La confiance n’est pas une denrée rare au sein de cette entreprise environnementale et il est remarquable de constater avec quelle relative aisance cet optimisme a aussi pu être communiqué à des investisseurs privés, afin de permettre le financement quasi complet des opérations à ce jour sans participation significative des gouvernements et autres bailleurs de fonds publics. Pointant sur un horizon de revenus lointain, le financement demeure essentiellement de nature privée. C’est un groupe d’actionnaires de la région de Québec qui l’assume à 78%, alors qu’une SPEC a été créée au sein des employés et contrôle 18% de l’actionnariat. Le 4% restant représente, à ce jour, la seule forme de participation publique dans l’entreprise, par une implication du Centre québécois de valorisation de la biomasse (CQVB). Réjean Blais, président, Richard Bourbeau, Gilles Bussières, Yvon Giasson, Yves Rochette, Ghislain Théberge et Claude Villeneuve forment actuellement le conseil d’administration de CO2 Solution.

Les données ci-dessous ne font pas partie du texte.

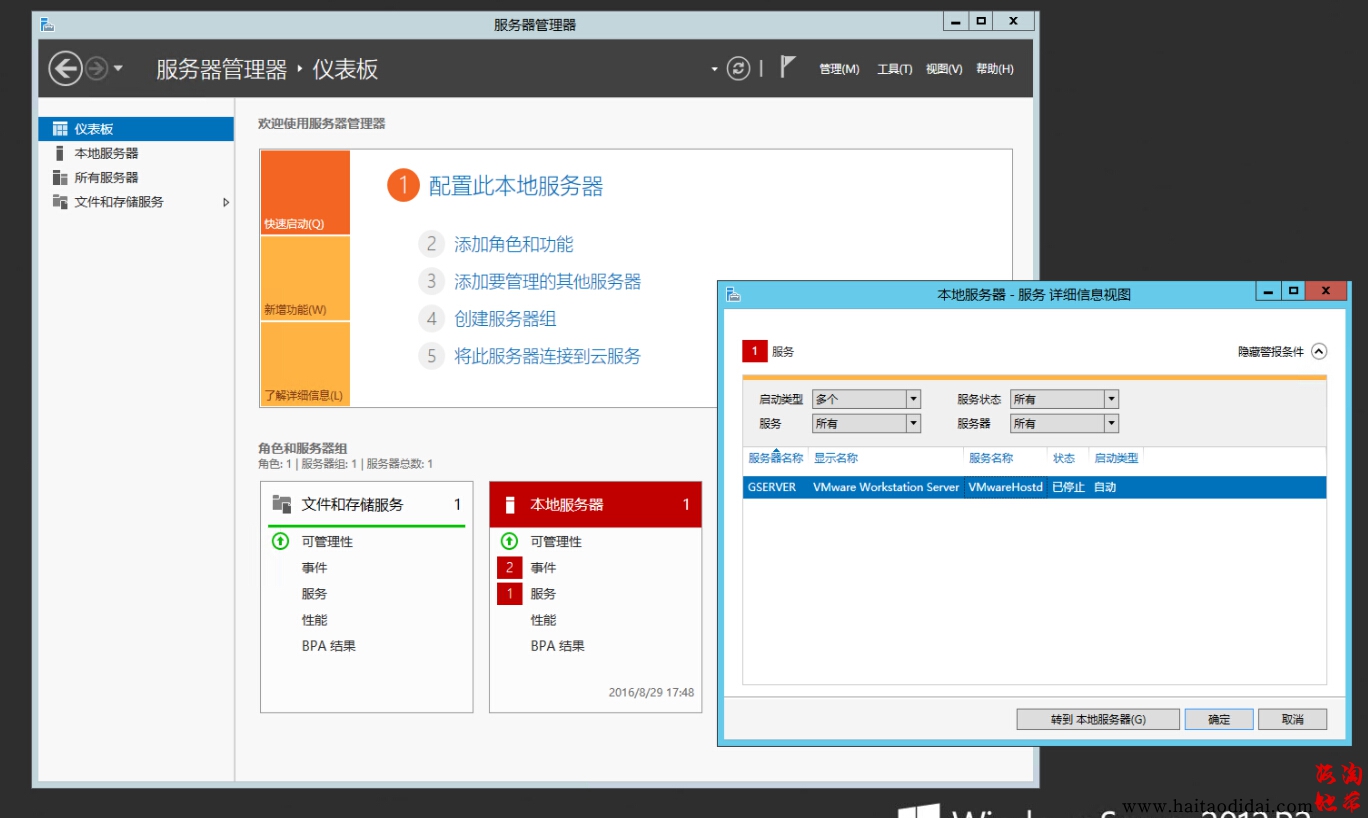Select Dashboard icon in left sidebar
1368x818 pixels.
(x=60, y=129)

«Notre stratégie de financement privé est tout à fait volontaire, car on ne veut pas diluer avec des sources publiques actuellement. Mais au printemps 2001, nous allons procéder à des demandes de subventions et d’ici 18 à 24 mois, nous envisageons de devenir une société à capital public, cotée en bourse», affirme Ghislain Théberge.

L’homme d’affaires est également très attentif vis à vis d’un projet mobilisateur pour la région de Québec récemment dévoilé par le ministre de l’Environnement du Québec, Paul Bégin. «Je suis tout à fait d’accord avec cette idée de création, à Québec, d’un Institut de recherche sur les changements climatiques. Il faut attirer ici des investissements en R&D, d’une certaine manière pour compenser le fait que nous recevrons moins d’investissements en opérations de dépollution parce que le Québec utilise largement l’hydroélectricité et ne fait pas partie des zones prioritaires au Canada en la matière. Mais nous avons cependant toute l’expertise pour contribuer à trouver des solutions novatrices face aux changements climatiques», explique-t-il, en confirmant du coup ne pas faire partie des gens derrière cette idée. Mais maintenant que l’idée est lancée, Ghislain Théberge compte bien travailler dans le sens de sa réalisation.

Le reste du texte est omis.